Le BSIF comprend que les restrictions proposées n’autoriseraient les négociations pour compte propre par les entités bancaires que dans les obligations générales, limitées et de transfert du US Treasury, des États et des municipalités. Cependant, à la question 122 du document de consultation, on demande si les organismes américains devraient adopter une exemption supplémentaire pour ce qui est des négociations pour compte propre dans les obligations de gouvernements étrangers et(ou) les banques de développement internationales et multinationales en vertu du sous-alinéa 13(d)(l)(J) de la BHC Act et le cas échéant, quels types d’obligations devraient être exemptés et de quelle manière une exemption du genre permettrait de promouvoir et de protéger la sûreté et la solidité des entités bancaires et la stabilité financière des États-Unis.

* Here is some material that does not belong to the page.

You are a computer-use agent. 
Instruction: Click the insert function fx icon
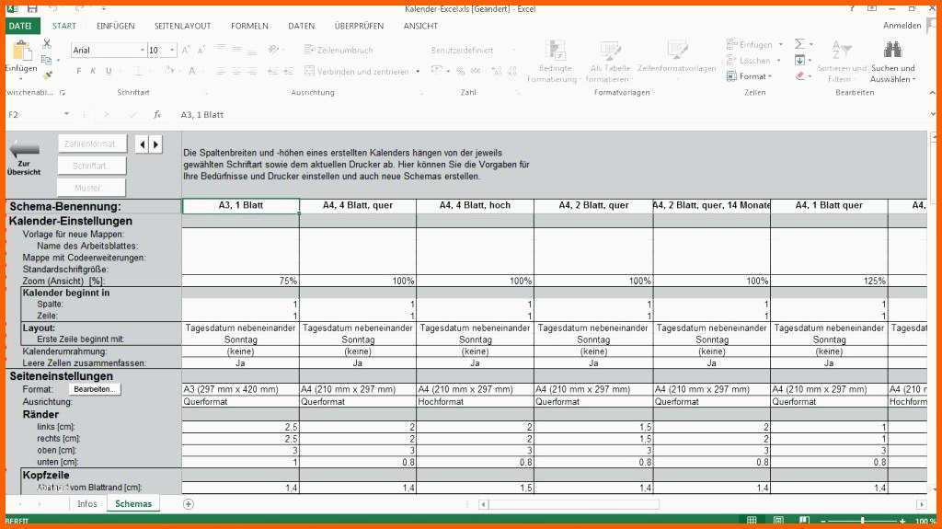(x=157, y=114)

Le BSIF croit fermement qu’il faudrait exempter aussi des restrictions au titre des négociations pour compte propre les titres des gouvernements étrangers, à tout le moins pour les groupes bancaires dont le siège social se trouve à l’extérieur des É.-U. Bien des banques étrangères jouent un rôle de tenue de marché important au chapitre de la négociation des titres des gouvernements dans leur pays d’attache. Elles ont aussi activement recours aux titres du gouvernement de leur pays d’attache pour gérer efficacement leurs besoins en liquidités et en financement à l’échelle mondiale, une pratique qui sera dans l’avenir renforcée par les nouvelles exigences en matière de liquidités des banques proposées par le Comité de Bâle sur le contrôle bancaire. Le BSIF estime donc que le fait de ne pas prévoir ces autres exemptions à tout le moins pour les entités bancaires dont le siège social se trouve à l’extérieur des É.-U. compromettrait les liquidités des marchés d’emprunts des gouvernements à l’extérieur des É.-U. et pourrait nuire considérablement à la capacité des banques étrangères de gérer efficacement leurs besoins en liquidités et financement à l’échelle mondiale.

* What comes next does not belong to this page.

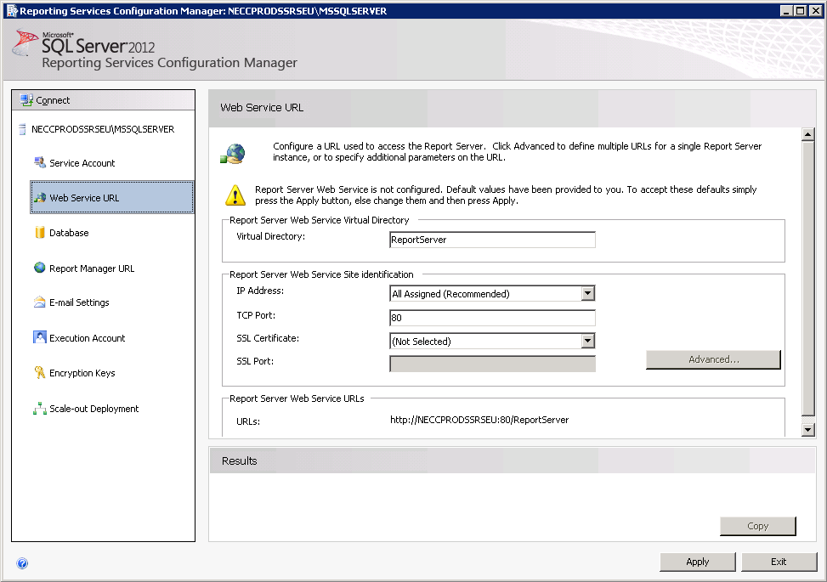Click the vertical scrollbar down arrow
The image size is (827, 582).
[807, 429]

Pour terminer, le BSIF salue les efforts incroyables déployés par les organismes américains pour renforcer le système bancaire des É.-U. et atténuer le risque qu’il ne contribue à une future crise financière. Or, pour mettre en oeuvre des réformes, nous exhortons les organismes à ne pas oublier le fait que les institutions financières et les marchés de capitaux américains (et l’infrastructure qui les soutient) sont étroitement liés au système financier mondial élargi. En fait, ils représentent bien souvent des segments de base de l’intermédiation financière mondiale. Ainsi, pour mettre en oeuvre des réformes comme la règle Volcker, il est impératif non seulement de mettre l’accent sur les conséquences pour le système financier américain, mais aussi de faire attention à ce que ces restrictions ne génèrent pas de problèmes d’ordre prudentiel pour les autres pays.

Veuillez agréer mes meilleures salutations.